Assigned task: From the data below, return each line in which the string "screenshot" is found.

Data records:
--- START ---

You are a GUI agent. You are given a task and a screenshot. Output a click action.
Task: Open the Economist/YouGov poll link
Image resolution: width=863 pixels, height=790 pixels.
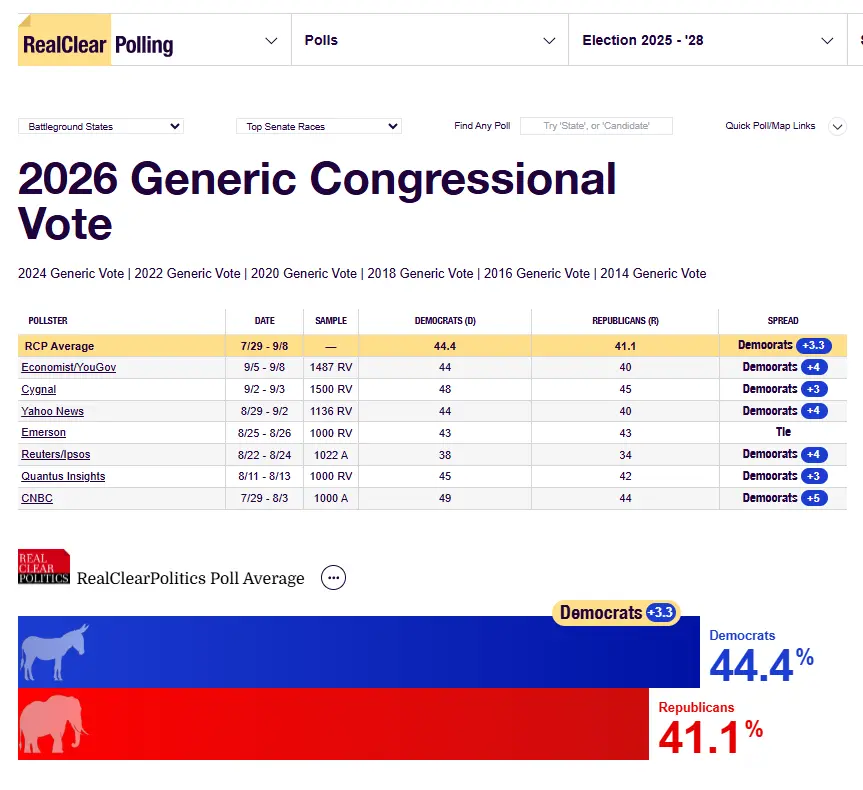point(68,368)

--- END ---
--- START ---

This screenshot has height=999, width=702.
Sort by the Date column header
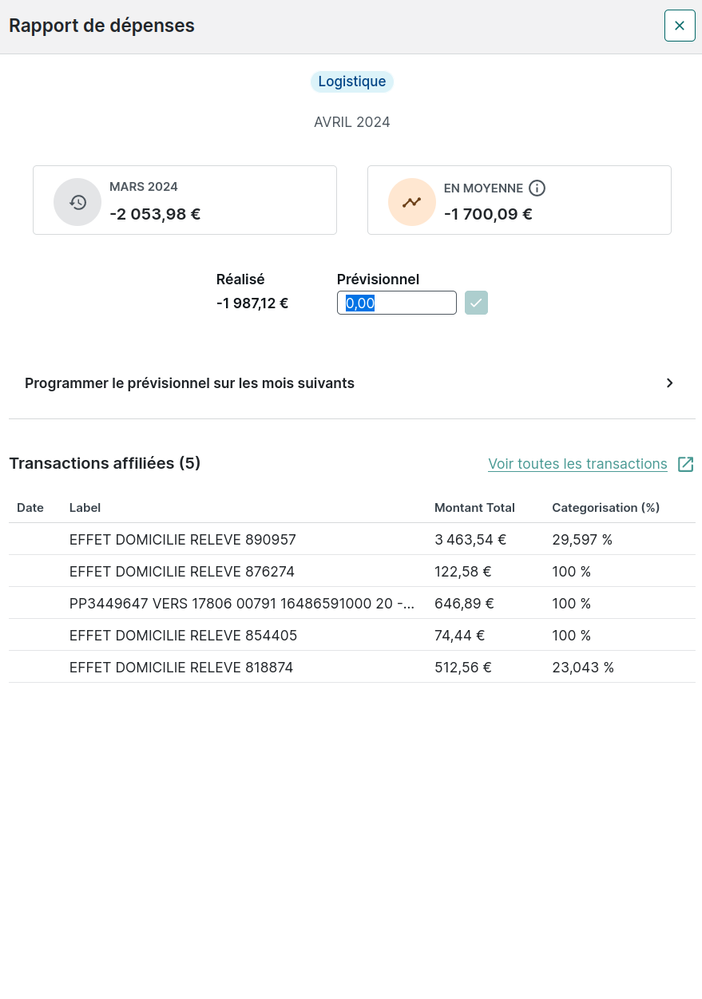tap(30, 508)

--- END ---

Exercise solution:
You are a GUI agent. You are given a task and a screenshot. Output a click action.
This screenshot has height=999, width=702.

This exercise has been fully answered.